MATERIAL FOR THIS TASK START

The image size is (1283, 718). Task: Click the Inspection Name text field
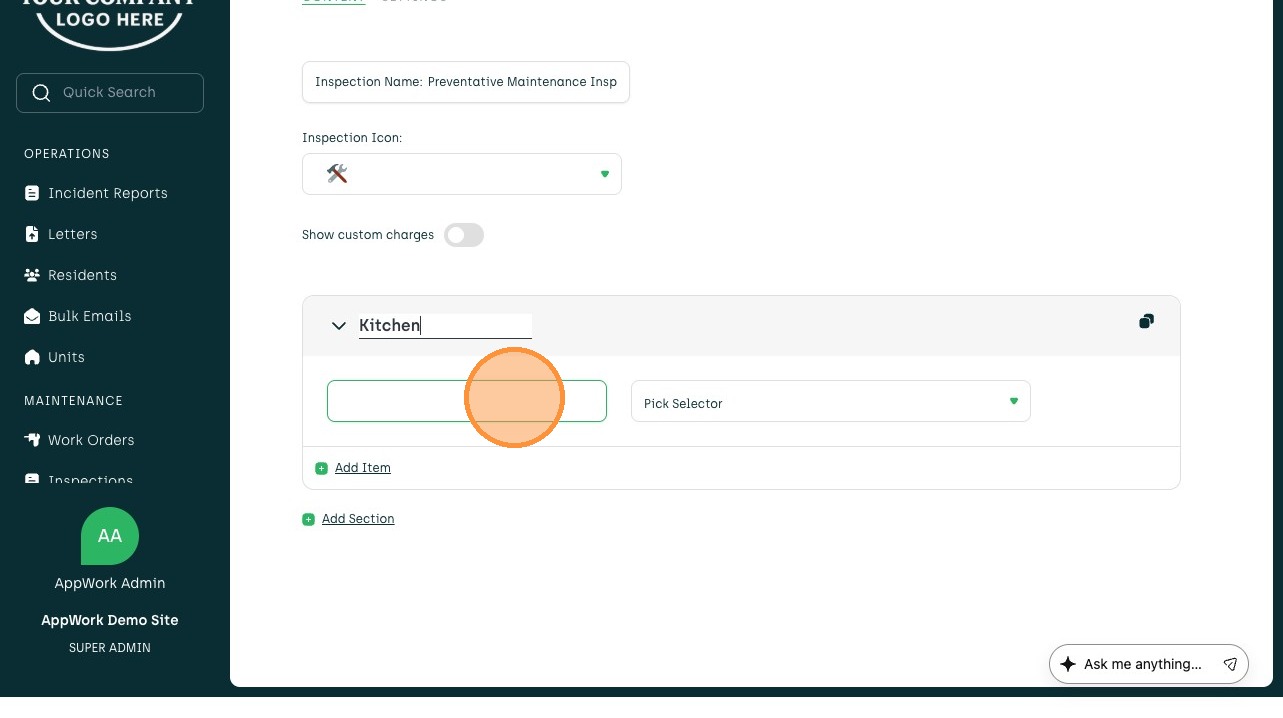click(x=466, y=82)
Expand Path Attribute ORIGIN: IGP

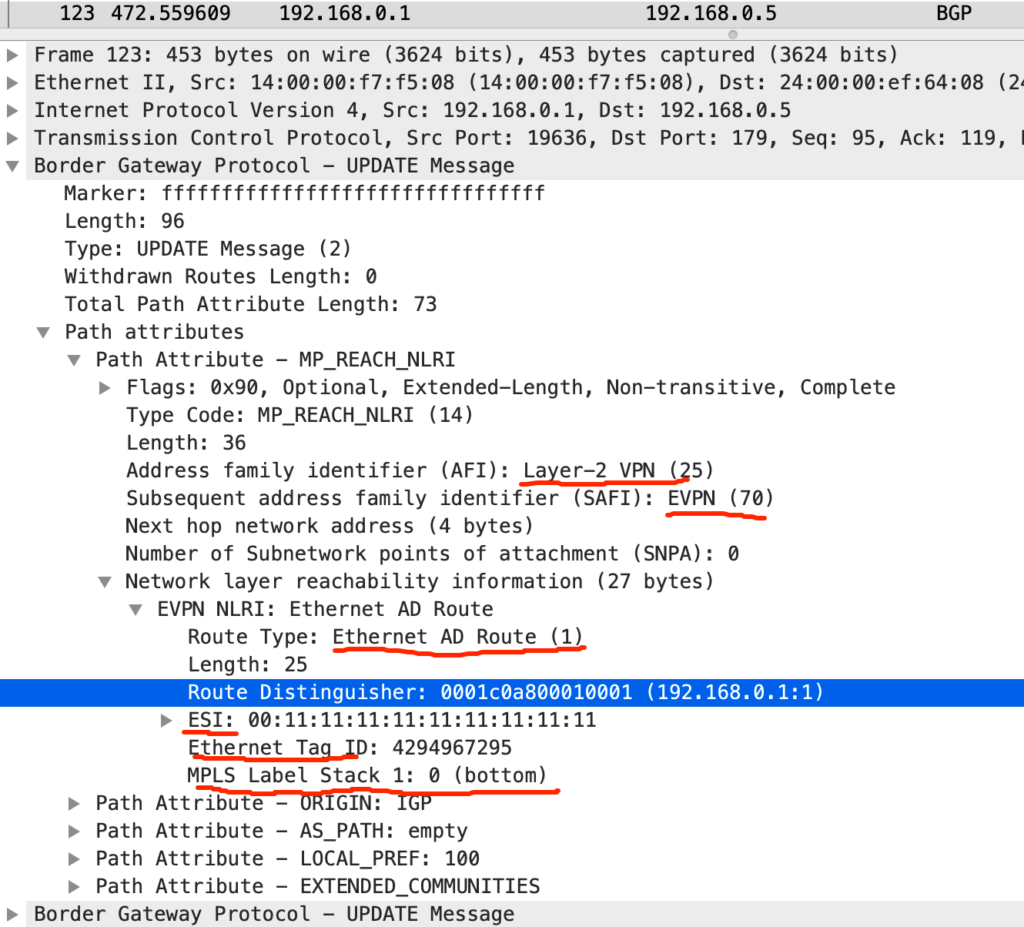tap(75, 803)
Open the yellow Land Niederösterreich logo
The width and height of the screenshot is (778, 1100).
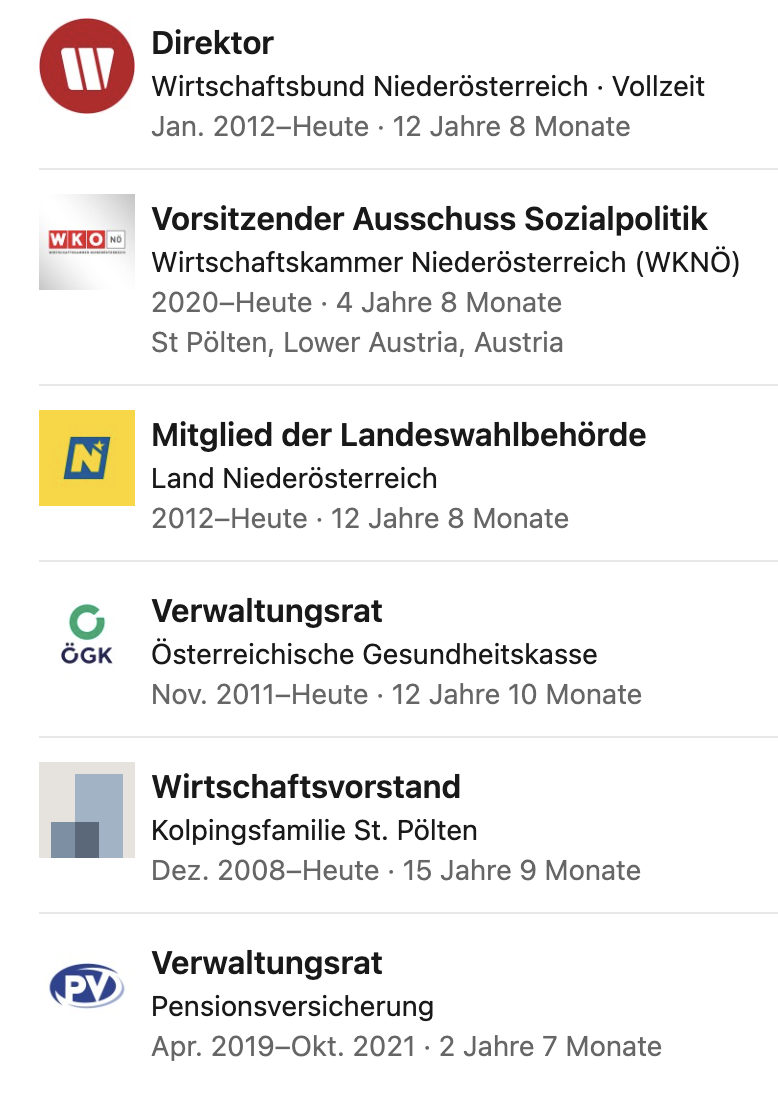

MATERIAL FOR THIS TASK END

*YOUR GOAL*
Your answer should be every line above, written out exactly, with no pictures.

*YOUR RESPONSE*
The image size is (1283, 718). Task: Click the Inspection Name text field
click(x=466, y=82)
Expand Path Attribute ORIGIN: IGP

tap(75, 803)
Open the yellow Land Niederösterreich logo
The width and height of the screenshot is (778, 1100).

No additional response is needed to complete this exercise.